This is a one sided story.. obviously favoring the passenger.


----------



## Swed (Jul 20, 2014)

Not sure how I would feel if someone refused to get out of my car, but you NEVER put your hands on a woman. This guy should not be driving people at all.


----------



## UberComic (Apr 17, 2014)

This guy has serious anger management issues and should not be driving people. 

I wonder if Uber is partially to blame for these incidents with the added stress of lower fares, and almost non-existent pay for getting stuck in traffic. 

I have to admit I hate it when passengers give directions instead of letting me use Waze, but I just rate them down at the end of a trip.


----------



## ontheroad (Aug 31, 2014)

Swed said:


> Not sure how I would feel if someone refused to get out of my car, but you NEVER put your hands on a woman.

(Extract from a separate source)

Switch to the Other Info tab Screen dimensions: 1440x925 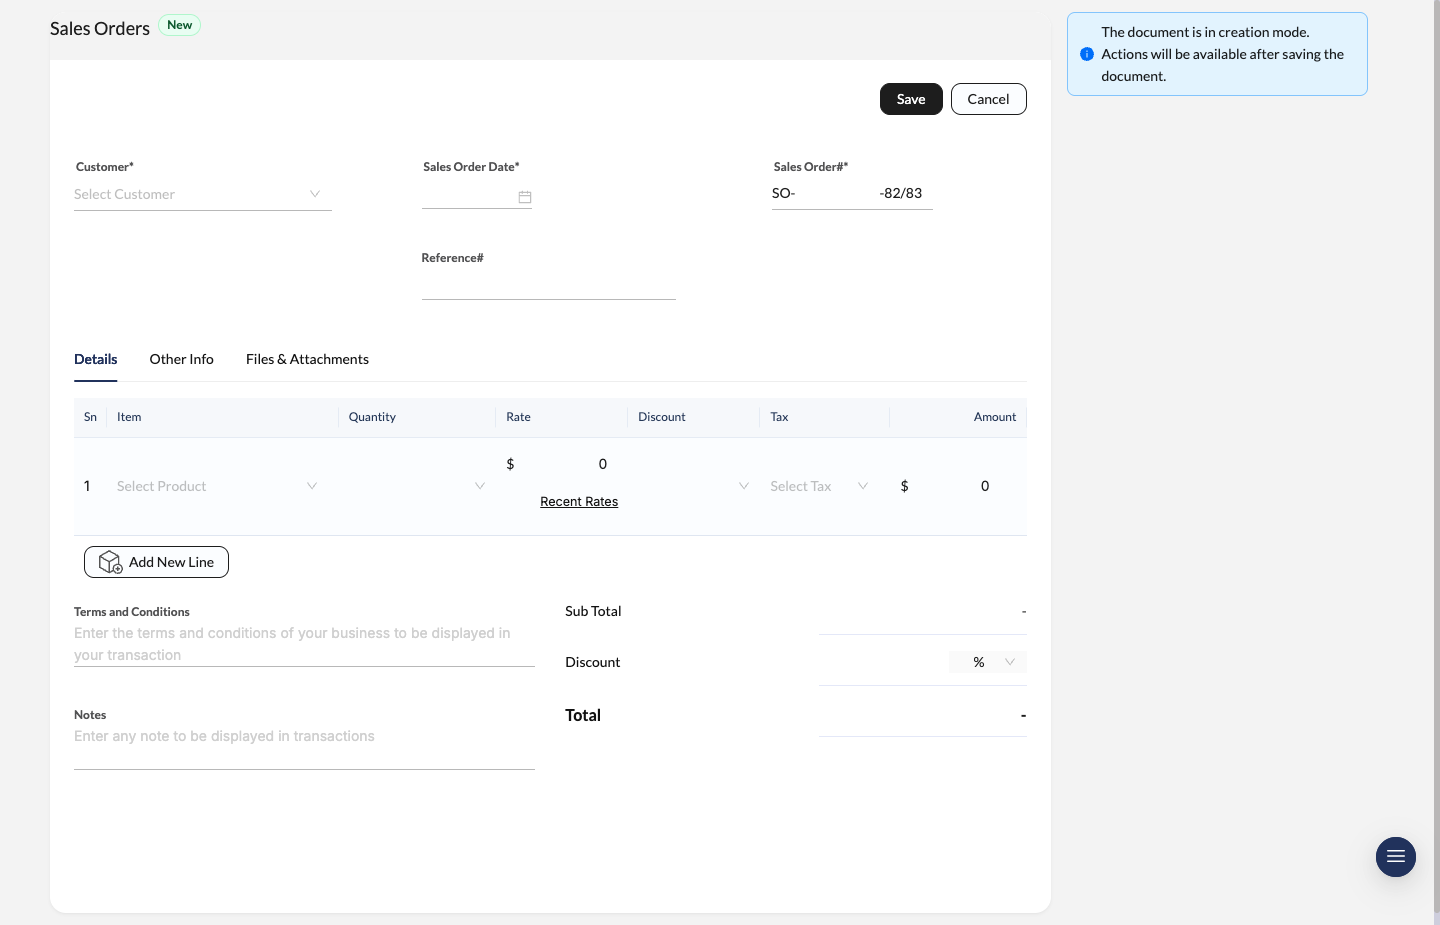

This guy should not be driving people at all.


Here we go another mangina immediately rushing to a woman's defense without first knowing the facts!


----------



## ontheroad (Aug 31, 2014)

I went through this one sided story again and nowhere does it say that driver struck the female passenger. Hence, he was not arrested. Yes, pulling her out of the car demonstrates a lack of judgment, but if I tell someone to get out of my vehicle, they best do so. Point in this case...she should have gotten the f=#! out.


----------



## chi1cabby (May 28, 2014)

*San Francisco Uber Driver Accused Of Forcibly Pulling Rider From Car, Smashing Her Phone In Dispute Over *
http://sanfrancisco.cbslocal.com/20...isagreement-over-directions-in-san-francisco/


----------



## chi1cabby (May 28, 2014)

This incident happened on Sat night, Oct 18th, from SF Gate article:
"Hynek had picked up the victim at her Nob Hill home when they got into a disagreement over the address of her destination at about 7 p.m."

It took Uber_SF 20 Hrs to contact the Pax.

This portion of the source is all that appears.